Investors, however, disagree with Walgreens and they have voiced their concerns to the company.

"Subsequent to our investor call on Aug. 6, we have received feedback from several shareholders regarding our overall capital allocation policy that we set forth on the call," Walgreens spokesperson Michael Polzin said in an e-mail to TheStreet.

"We are always open and receptive to shareholders' views, and we will accordingly ensure that our board has received this feedback and will keep it in mind as it considers future activity," Polzin added, while declining to name the investors who had spoken to Walgreen's or to elaborate on their demands.

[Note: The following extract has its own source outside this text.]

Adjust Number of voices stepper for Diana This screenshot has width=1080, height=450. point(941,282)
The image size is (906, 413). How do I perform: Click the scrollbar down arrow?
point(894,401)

Jana Partners, one of Walgreen's most vocal hedge funds shareholders, will remain a large investor in the company and continue to express its views on capital allocation to management, a source with knowledge of the fund's thinking told TheStreet. Jana Partners, in addition to other shareholders such as Och-Ziff Management, Viking Global Management and Corvex Management, declined to comment for this article.

It Was Never Just About Taxes

In an April presentation in Manhattan, Jana Partners said Walgreens could improve its capital allocation and long-term EPS targets through significantly larger share repurchases funded by cash on hand and debt. The fund was also the first to speak publicly about an inversion and the prospect that Alliance Boots executives should play a prominent role within the combined company, helping to improve store layouts and efficiency.

Jana said Walgreens could better optimize the front-end of its stores where non-pharmacy goods such as beer, deodorant and food are sold, giving a boost to margins. Compared with peers, Walgreens appears to be lagging, with EBIT (earnings before interest and taxes) margins about a third lower than its biggest rival, CVS Caremark (CVS) . Alliance Boots EBIT margins, meanwhile, are far higher than Walgreen's.

With Alliance Boots top management like taking a prominent role within the combined company, it won't be surprising to see positive change at the Walgreens store level.

Alex Gourlay, a former Boots executive, will become president of Walgreens, while Ornella Barra, another Alliance Boots executive, will become CEO of global wholesale. Walgreens spokesperson Polzin said in an Aug. 6 telephone interview new Alliance Boots executives may bring expertise in health and daily living to the combined management team, while Walgreen's may bring new ideas to Boots' retail pharmacy business.

Analysts also like the strategic merit of the Walgreens and Alliance Boots combination, with many expecting significant procurement and operational synergies as the company becomes the biggest drug buyer in the world. Walgreens expects $1 billion in synergies and another $1 billion in cost savings as the acquisition closes. However, inflation within Medicare prescription drug plans sharply undercut the company's guidance for coming years.

Walgreens now expects 2016 revenue to be between $126 billion and $130 billion, with earnings between $4.25 and $4.60 a share, inclusive of the company's planned share buyback activity. That amounts to an about 20% cut to EPS guidance from Walgreen's initial targets in 2012.

Perhaps, if Walgreen's can recover from what appears to be a major forecasting error on prescription drug prices, the case for an expanded buyback program is stronger than ever. Share buybacks also are most likely to be the focus of Walgreen's investors, who've seen their shares tumble nearly 15% in value over the past month.